Aristotle's Solution

According to the principle of bivalence, something concerning reality is either true or false (A is B, or A is not B). Logic is thus based on disjunctive syllogism. This poses a problem when logic is applied to future possibilities instead of present reality. Diodorus' famous propositions are: "Will there be a sea battle tomorrow?" and/or "Will there not be a sea battle tomorrow?" Are future events determined or not? Logical necessity seems to be defeated by real necessity.

It can be said that the proposition is neither true nor false: some possible futures make it true and others false; this may be called "indeterminacy intuition". It could also be said that the truth-value of the proposition will be only given in the future, that is, when the future unfolds. Thus, the truth value is always will be given but never given in the present.

Aristotle solved the problem by asserting that the principle of bivalence found its exception in this paradox of the sea battles: in this specific case, what is impossible is that both alternatives can be possible at the same time: either there will be a battle, or there won't. Both options can't be simultaneously taken. Today, they are neither true nor false; but if one is true, then the other becomes false. According to Aristotle, it is impossible to say today if the proposition is correct: we must wait for the contingent realization (or not) of the battle, logic realizes itself afterwards:

One of the two propositions in such instances must be true and the other false, but we cannot say determinately that this or that is false, but must leave the alternative undecided. One may indeed be more likely to be true than the other, but it cannot be either actually true or actually false. It is therefore plain that it is not necessary that of an affirmation and a denial, one should be true and the other false. For in the case of that which exists potentially, but not actually, the rule which applies to that which exists actually does not hold good. (§9)

Diodorus concluded that the future battle was either impossible or necessary, meaning that the chain of causal events which would determine tomorrow’s action was already in place today. Aristotle added a third term, contingency, which preserves logic while at the same time leaving room for indetermination in reality. What is necessary is not that there will or that there won't be a battle tomorrow, but the alternative itself is necessary:

A sea-fight must either take place to-morrow or not, but it is not necessary that it should take place to-morrow, neither is it necessary that it should not take place, yet it is necessary that it either should or should not take place to-morrow." De Interpretatione' 9, 19 a 30.

—————

The exercise: In the passage on Aristotle's solution, what third term did Aristotle add alongside impossibility and necessity?

Material provided:
—————

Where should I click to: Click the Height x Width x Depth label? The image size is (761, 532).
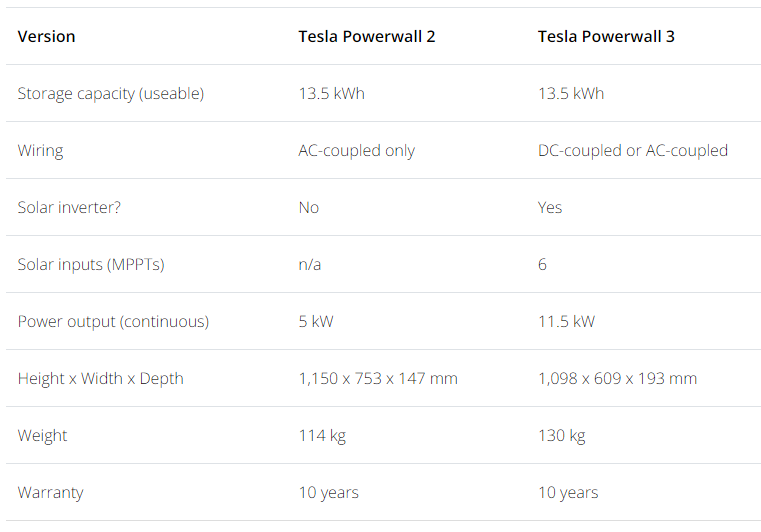tap(100, 379)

—————

Task output: Contingency.